Ambrogino d’oro a Paola Bonzi, “premiati” anche i CAV

volentieri pubblichiamo:

Mentre a Milano la ASL procede determinata con lo smantellamento e lo snaturamento dei consultori pubblici, il Comune ha ritenuto conseguente e opportuno premiare con un ambrogino d’oro Paola Bonzi, fondatrice del CAV (centro di aiuto alla vita) della Clinica Mangiagalli.

Bonzi rappresenta un ente privato cattolico antiabortista a cui la regione Lombardia ha conferito da alcuni anni, potere assoluto sull’erogazione di fondi a sostegno della maternità diretti a quelle donne che decidono di non abortire.

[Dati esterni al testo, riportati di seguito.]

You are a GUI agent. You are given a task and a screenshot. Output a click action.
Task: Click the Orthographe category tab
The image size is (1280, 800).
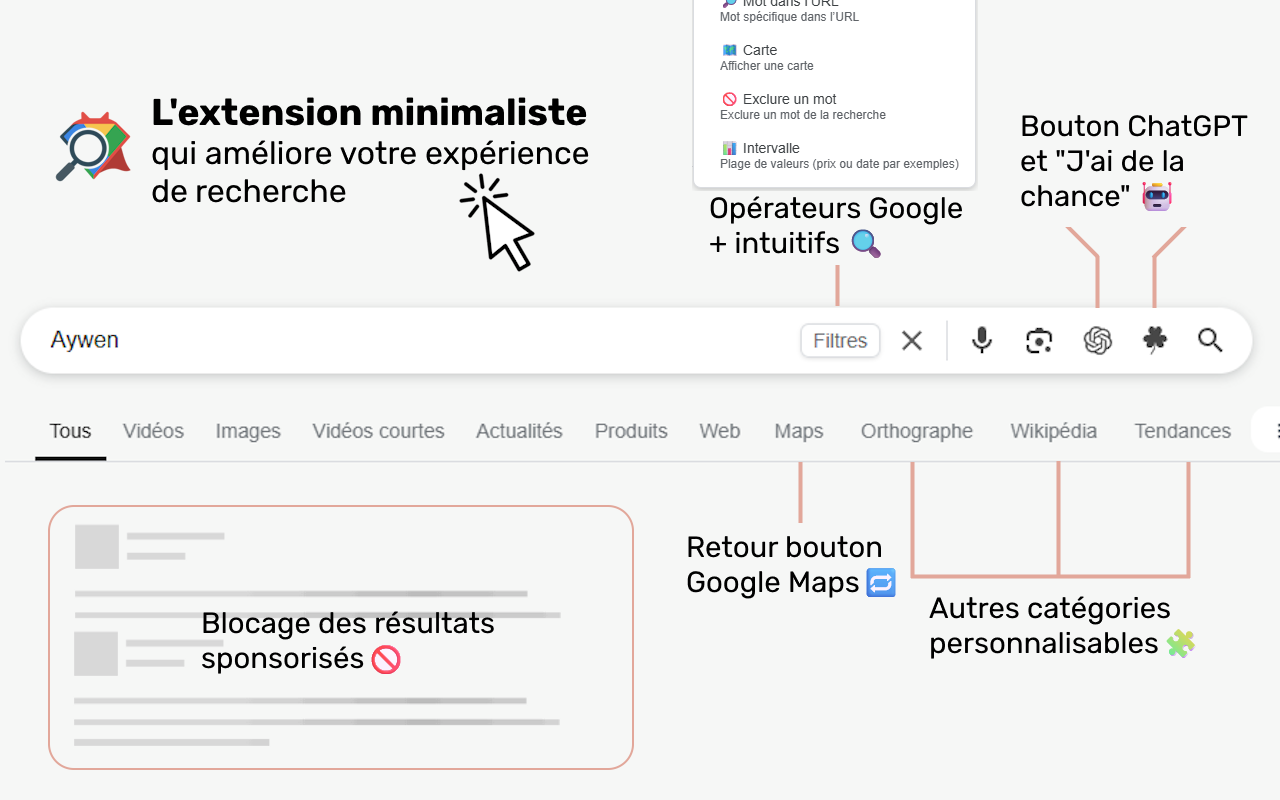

Prima del 2010 gli eventuali “bonus bebè” o altre -poche- forme di sostegno alla maternità erano accessibili rivolgendosi ai consultori pubblici o ai servizi sociali.

Con l’istituzione del “fondo Nasko” la Regione Lombardia ha reso obbligatorio il passaggio tramite un CAV per chi voglia accedere a questo sussidio economico pubblico: per ottenere una miseria di 250€ al mese per 18 mesi -e dal 2013 la cifra si è ridotta di un terzo- le donne sono obbligate a entrare in un percorso di controllo sociale, sottoponendosi a visite e colloqui periodici presso un Centro di Aiuto alla Vita prima e dopo la nascita del bambino, per tutta la durata del “sussidio”.

Fino ad ora sono stati spese oltre 20 milioni di euro di soldi pubblici per perseguire questa politica di “messa sotto tutela” delle donne, con un progetto che nelle sue linee ricorda sinistramente la proposta del Movimento Per la Vita per lo snaturamento dei consultori pubblici e il loro rimpiazzo con strutture private confessionali,

Ma per fortuna non c’è solo il comune di Milano, guidato dalla giunta pisapia, a distribuire onoreficenze ai CAV… qualcun’altra ha pensato a un modo più appropriato di premiare queste strutture cattoliche! A questo proposito segnaliamo questo link

 Femministe NoCav

da Indymedia piemonte

Corpi fuori controllo: vita dura per i CAV!cav

 

I Centri di Aiuto alla Vita (CAV) sono organizzazioni cattoliche che si occupano di questioni legate alla maternità. Le loro strutture si trovano all’interno di ospedali e consultori, pubblici e privati e, in gran parte, sono finanziate dai fondi delle regioni. Dietro alla facciata assistenzialista, questi centri portano avanti una violenta campagna antiabortista, con diverse modalità di pressione psicologica, una peggio dell’altra. Il loro obiettivo è instillare il senso di colpa nelle donne che decidono di interrompere una gravidanza. Nel santificare la maternità, i CAV vogliono controllare il corpo delle donne, facendo di ogni donna che decide di abortire una povera disgraziata bisognosa del loro caritatevole aiuto…

Da milano, ecco la nostra risposta a questa politica patriarcale e paternalista: dei CAV non abbiamo bisogno!!!